_Set exercise_
Copy out the rows starting with the line with "Where should I click to: Toggle" and going on through the line with "click(x=176, y=39)", swapping "Tap" for "Press" and leaving everything else as it stands.

==== Available data

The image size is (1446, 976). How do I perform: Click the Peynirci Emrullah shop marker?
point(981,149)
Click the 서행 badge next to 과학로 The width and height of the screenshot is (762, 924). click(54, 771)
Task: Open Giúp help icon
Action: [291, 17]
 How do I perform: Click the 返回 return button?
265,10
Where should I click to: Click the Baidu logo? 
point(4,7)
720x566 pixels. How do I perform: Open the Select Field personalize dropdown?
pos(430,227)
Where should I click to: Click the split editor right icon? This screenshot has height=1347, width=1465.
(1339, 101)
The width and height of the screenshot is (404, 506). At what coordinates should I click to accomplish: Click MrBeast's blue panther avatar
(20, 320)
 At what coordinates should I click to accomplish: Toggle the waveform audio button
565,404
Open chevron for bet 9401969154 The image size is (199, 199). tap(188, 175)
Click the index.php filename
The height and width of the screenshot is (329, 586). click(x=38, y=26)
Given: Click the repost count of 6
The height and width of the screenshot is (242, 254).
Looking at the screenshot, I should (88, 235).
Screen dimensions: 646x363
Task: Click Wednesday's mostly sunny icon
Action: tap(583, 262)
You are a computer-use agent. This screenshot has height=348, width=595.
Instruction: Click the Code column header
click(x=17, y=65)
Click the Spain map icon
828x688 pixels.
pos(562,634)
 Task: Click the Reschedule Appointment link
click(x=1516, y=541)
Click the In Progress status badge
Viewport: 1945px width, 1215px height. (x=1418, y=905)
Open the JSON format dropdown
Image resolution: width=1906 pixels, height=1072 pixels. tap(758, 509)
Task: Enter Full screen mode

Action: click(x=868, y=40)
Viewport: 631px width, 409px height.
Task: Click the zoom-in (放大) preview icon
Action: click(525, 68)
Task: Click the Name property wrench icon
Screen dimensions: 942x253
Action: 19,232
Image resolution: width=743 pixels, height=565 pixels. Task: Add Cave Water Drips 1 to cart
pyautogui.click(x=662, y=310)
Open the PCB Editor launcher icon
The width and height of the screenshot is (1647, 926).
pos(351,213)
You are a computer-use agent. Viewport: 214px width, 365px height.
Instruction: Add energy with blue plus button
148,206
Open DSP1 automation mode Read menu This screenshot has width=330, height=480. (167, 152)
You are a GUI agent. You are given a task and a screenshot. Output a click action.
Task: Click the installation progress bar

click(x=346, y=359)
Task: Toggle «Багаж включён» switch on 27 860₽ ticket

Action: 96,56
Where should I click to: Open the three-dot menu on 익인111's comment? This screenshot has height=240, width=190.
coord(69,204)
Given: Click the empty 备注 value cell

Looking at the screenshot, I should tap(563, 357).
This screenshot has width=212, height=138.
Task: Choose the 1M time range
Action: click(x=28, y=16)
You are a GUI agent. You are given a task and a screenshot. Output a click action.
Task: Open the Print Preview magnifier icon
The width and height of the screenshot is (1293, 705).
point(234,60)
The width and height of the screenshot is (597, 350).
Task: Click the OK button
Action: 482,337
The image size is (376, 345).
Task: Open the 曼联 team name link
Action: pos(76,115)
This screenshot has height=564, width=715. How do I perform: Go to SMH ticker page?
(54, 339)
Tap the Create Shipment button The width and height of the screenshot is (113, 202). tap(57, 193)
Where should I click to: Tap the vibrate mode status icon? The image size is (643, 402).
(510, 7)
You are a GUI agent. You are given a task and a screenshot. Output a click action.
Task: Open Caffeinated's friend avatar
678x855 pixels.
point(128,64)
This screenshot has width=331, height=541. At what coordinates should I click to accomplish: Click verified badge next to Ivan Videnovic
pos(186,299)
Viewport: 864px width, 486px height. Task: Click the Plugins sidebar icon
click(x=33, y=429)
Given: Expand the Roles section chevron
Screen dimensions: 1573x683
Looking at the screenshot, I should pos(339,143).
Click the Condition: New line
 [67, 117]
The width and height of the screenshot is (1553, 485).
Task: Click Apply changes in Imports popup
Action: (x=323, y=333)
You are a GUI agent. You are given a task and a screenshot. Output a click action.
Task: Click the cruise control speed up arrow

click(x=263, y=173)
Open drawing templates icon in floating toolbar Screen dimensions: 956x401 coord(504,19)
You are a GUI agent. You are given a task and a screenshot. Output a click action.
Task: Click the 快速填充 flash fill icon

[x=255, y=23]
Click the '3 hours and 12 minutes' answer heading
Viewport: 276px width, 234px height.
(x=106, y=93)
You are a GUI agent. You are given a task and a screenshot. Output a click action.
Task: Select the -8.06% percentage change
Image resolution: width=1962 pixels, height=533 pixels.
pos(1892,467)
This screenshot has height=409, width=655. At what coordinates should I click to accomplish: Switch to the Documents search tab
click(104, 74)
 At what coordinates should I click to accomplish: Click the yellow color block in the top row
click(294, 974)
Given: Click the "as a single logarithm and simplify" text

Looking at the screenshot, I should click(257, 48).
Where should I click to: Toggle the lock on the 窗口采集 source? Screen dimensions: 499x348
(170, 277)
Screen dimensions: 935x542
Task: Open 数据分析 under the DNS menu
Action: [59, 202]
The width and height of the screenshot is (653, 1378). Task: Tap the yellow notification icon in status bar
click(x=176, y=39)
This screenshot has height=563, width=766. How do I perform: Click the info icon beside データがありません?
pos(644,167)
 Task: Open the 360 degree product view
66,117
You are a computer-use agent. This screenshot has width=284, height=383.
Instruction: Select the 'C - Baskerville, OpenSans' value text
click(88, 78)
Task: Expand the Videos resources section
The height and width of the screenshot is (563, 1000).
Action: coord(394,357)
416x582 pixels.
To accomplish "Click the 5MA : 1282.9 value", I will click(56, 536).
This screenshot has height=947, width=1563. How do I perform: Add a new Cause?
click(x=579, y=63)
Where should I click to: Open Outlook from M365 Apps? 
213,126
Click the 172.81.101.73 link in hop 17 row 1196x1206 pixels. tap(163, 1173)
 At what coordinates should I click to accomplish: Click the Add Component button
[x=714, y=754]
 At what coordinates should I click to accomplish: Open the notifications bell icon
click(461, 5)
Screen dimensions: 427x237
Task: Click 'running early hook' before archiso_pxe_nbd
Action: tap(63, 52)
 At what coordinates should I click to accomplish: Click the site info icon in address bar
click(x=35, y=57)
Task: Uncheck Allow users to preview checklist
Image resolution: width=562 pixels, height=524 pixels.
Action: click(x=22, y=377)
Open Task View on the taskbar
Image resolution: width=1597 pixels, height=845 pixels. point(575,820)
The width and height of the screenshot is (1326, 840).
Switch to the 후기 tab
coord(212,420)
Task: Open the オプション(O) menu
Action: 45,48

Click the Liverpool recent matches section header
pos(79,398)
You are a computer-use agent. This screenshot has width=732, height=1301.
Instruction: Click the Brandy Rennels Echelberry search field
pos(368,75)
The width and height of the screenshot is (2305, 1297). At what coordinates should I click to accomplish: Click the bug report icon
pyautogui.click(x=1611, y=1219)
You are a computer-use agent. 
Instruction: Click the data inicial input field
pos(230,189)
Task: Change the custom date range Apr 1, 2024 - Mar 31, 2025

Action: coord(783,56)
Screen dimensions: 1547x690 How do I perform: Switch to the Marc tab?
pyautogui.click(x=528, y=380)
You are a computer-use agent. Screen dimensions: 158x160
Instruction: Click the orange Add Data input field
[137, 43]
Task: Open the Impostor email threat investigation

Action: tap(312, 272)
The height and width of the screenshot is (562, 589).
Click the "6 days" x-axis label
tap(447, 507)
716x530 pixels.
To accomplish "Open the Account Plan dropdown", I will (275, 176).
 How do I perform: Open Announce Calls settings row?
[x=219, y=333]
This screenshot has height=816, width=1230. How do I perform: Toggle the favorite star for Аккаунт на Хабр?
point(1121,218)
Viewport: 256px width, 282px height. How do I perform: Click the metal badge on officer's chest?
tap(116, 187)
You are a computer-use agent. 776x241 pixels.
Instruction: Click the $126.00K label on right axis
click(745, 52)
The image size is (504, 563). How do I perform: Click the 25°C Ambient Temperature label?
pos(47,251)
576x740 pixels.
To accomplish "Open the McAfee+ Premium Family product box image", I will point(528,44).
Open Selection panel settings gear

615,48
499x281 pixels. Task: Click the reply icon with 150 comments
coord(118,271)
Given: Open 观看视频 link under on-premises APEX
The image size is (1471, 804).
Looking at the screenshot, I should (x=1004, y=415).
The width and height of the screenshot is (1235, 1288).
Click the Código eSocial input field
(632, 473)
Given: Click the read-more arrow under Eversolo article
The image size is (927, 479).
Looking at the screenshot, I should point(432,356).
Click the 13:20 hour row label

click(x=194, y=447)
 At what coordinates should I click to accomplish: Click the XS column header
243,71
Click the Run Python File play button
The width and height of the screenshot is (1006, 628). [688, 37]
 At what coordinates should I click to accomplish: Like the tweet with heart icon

========

_Answer to the problem_
Where should I click to: Toggle the lock on the 窗口采集 source? Screen dimensions: 499x348
(170, 277)
Screen dimensions: 935x542
Task: Open 数据分析 under the DNS menu
Action: [59, 202]
The width and height of the screenshot is (653, 1378). Task: Press the yellow notification icon in status bar
click(x=176, y=39)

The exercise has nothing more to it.